* [Data records]:
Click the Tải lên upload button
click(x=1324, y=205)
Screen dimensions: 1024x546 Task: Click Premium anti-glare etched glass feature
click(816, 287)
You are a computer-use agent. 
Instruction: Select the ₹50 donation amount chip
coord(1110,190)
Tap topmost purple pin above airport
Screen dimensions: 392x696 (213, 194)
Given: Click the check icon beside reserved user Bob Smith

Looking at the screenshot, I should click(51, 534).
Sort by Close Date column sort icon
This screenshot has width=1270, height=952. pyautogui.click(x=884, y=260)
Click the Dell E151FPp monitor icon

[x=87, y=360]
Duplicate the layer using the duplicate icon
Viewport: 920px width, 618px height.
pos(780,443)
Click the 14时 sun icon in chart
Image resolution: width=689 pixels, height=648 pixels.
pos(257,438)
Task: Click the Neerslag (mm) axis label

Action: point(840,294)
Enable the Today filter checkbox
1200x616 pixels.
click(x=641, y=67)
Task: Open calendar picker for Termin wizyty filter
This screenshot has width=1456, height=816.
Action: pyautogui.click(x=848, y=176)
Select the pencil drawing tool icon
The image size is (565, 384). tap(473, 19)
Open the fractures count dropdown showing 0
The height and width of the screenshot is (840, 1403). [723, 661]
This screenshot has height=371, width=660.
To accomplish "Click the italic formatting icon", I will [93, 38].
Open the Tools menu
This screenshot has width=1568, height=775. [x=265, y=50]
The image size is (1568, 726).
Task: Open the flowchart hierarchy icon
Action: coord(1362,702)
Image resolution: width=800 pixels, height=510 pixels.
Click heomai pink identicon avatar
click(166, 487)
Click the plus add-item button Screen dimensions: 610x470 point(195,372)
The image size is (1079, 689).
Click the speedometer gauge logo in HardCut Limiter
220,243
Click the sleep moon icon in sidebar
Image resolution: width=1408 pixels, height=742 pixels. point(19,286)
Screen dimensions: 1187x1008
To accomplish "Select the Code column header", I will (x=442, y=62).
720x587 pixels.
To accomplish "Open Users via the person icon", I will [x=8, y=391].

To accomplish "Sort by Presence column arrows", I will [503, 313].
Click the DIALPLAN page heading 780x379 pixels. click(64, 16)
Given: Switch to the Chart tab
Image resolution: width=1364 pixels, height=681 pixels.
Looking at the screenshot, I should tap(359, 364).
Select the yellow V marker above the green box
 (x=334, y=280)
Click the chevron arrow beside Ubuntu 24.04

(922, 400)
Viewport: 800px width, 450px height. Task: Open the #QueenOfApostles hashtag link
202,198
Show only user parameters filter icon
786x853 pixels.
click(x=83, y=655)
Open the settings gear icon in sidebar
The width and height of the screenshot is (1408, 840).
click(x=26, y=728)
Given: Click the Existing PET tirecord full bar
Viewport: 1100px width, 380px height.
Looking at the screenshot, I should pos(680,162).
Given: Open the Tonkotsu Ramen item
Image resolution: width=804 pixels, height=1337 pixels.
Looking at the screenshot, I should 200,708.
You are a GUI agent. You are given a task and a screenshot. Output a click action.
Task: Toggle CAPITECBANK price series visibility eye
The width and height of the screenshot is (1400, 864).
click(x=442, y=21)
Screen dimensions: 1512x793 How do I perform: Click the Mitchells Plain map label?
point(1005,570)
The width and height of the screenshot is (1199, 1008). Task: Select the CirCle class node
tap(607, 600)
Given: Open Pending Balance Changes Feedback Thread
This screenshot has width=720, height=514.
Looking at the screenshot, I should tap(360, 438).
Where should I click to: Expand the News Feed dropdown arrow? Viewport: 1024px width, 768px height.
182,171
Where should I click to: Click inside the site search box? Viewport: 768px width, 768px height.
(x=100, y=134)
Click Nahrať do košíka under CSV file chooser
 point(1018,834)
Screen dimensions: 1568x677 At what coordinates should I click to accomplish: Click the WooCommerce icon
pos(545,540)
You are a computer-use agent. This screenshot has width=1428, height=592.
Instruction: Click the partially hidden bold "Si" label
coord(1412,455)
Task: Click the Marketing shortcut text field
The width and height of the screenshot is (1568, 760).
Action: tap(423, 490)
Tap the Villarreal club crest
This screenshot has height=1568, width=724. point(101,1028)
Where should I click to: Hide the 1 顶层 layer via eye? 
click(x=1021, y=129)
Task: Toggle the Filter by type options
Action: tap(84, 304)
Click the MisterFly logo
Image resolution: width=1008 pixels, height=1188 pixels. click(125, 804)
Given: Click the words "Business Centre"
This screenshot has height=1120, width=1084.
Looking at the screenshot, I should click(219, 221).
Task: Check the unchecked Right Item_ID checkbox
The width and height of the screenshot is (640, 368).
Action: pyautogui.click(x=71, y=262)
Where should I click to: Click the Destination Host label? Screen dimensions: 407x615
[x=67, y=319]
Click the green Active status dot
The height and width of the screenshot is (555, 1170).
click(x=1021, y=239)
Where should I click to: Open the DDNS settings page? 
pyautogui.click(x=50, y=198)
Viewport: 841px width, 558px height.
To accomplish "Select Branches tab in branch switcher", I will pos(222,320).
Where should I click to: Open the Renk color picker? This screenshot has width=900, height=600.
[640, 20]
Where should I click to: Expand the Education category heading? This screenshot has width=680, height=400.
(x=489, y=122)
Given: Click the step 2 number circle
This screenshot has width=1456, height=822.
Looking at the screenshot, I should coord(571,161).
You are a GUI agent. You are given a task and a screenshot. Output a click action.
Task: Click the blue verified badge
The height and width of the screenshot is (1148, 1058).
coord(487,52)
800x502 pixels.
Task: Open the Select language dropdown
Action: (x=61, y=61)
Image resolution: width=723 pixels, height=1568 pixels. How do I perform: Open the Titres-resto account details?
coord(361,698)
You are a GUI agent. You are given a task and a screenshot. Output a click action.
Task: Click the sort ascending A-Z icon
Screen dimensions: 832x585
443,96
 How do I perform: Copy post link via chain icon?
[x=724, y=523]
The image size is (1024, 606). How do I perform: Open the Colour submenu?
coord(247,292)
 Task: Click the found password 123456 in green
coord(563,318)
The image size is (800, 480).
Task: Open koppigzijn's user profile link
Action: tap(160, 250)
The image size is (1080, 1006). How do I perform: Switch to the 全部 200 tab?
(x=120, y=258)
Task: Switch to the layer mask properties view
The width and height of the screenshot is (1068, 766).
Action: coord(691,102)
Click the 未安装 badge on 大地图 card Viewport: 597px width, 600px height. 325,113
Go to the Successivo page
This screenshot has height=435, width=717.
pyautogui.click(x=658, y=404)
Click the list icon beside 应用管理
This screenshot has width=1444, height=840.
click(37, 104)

* [Exercise directions]:
Within the material above, extract exactly the lines that start at the line containing "This screenshot has width=1456, height=822." and stop after the line containing "Task: Switch to", and only those.

* [Problem solution]:
This screenshot has width=1456, height=822.
Looking at the screenshot, I should coord(571,161).
You are a GUI agent. You are given a task and a screenshot. Output a click action.
Task: Click the blue verified badge
The height and width of the screenshot is (1148, 1058).
coord(487,52)
800x502 pixels.
Task: Open the Select language dropdown
Action: (x=61, y=61)
Image resolution: width=723 pixels, height=1568 pixels. How do I perform: Open the Titres-resto account details?
coord(361,698)
You are a GUI agent. You are given a task and a screenshot. Output a click action.
Task: Click the sort ascending A-Z icon
Screen dimensions: 832x585
443,96
 How do I perform: Copy post link via chain icon?
[x=724, y=523]
The image size is (1024, 606). How do I perform: Open the Colour submenu?
coord(247,292)
 Task: Click the found password 123456 in green
coord(563,318)
The image size is (800, 480).
Task: Open koppigzijn's user profile link
Action: tap(160, 250)
The image size is (1080, 1006). How do I perform: Switch to the 全部 200 tab?
(x=120, y=258)
Task: Switch to the layer mask properties view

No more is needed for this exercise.